Print exactly the line with "Select the RayStorm" and every line after it, through the final line of the material below.

****************************************

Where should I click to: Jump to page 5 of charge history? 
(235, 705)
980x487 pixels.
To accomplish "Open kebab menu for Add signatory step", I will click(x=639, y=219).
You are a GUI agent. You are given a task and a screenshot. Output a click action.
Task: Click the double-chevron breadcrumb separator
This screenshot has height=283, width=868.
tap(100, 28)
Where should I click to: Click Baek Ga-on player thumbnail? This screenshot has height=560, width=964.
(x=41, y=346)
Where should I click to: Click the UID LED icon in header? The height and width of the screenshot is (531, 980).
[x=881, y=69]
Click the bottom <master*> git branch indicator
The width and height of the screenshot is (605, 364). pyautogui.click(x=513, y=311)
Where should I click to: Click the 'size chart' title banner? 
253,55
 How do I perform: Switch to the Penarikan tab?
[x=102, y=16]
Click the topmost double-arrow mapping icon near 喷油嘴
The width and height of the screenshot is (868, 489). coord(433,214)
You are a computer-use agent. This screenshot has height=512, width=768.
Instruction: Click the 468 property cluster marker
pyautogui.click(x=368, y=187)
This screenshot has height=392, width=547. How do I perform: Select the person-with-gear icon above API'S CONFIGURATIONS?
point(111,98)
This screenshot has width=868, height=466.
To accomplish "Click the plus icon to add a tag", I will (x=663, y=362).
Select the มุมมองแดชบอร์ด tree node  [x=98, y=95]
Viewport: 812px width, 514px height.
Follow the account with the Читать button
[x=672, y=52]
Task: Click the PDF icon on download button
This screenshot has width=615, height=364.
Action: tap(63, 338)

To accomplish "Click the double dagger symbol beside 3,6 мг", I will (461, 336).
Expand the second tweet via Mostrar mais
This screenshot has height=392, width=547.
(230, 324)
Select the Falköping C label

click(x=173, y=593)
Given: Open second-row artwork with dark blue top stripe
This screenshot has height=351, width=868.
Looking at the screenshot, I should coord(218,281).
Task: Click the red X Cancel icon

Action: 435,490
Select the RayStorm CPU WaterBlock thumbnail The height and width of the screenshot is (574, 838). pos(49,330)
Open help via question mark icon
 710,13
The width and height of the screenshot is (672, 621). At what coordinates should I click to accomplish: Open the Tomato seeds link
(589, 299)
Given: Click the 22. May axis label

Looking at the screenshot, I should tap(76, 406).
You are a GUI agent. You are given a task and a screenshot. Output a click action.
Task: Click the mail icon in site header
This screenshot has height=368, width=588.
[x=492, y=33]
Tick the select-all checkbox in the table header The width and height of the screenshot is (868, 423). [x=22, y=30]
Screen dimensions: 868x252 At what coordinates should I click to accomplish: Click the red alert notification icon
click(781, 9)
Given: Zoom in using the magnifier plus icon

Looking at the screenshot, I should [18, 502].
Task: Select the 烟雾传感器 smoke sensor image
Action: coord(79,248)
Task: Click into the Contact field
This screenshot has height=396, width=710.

****************************************

◆ EXERCISE RESPONSE ◆
Select the RayStorm CPU WaterBlock thumbnail The height and width of the screenshot is (574, 838). pos(49,330)
Open help via question mark icon
 710,13
The width and height of the screenshot is (672, 621). At what coordinates should I click to accomplish: Open the Tomato seeds link
(589, 299)
Given: Click the 22. May axis label

Looking at the screenshot, I should tap(76, 406).
You are a GUI agent. You are given a task and a screenshot. Output a click action.
Task: Click the mail icon in site header
This screenshot has height=368, width=588.
[x=492, y=33]
Tick the select-all checkbox in the table header The width and height of the screenshot is (868, 423). [x=22, y=30]
Screen dimensions: 868x252 At what coordinates should I click to accomplish: Click the red alert notification icon
click(781, 9)
Given: Zoom in using the magnifier plus icon

Looking at the screenshot, I should [18, 502].
Task: Select the 烟雾传感器 smoke sensor image
Action: coord(79,248)
Task: Click into the Contact field
This screenshot has height=396, width=710.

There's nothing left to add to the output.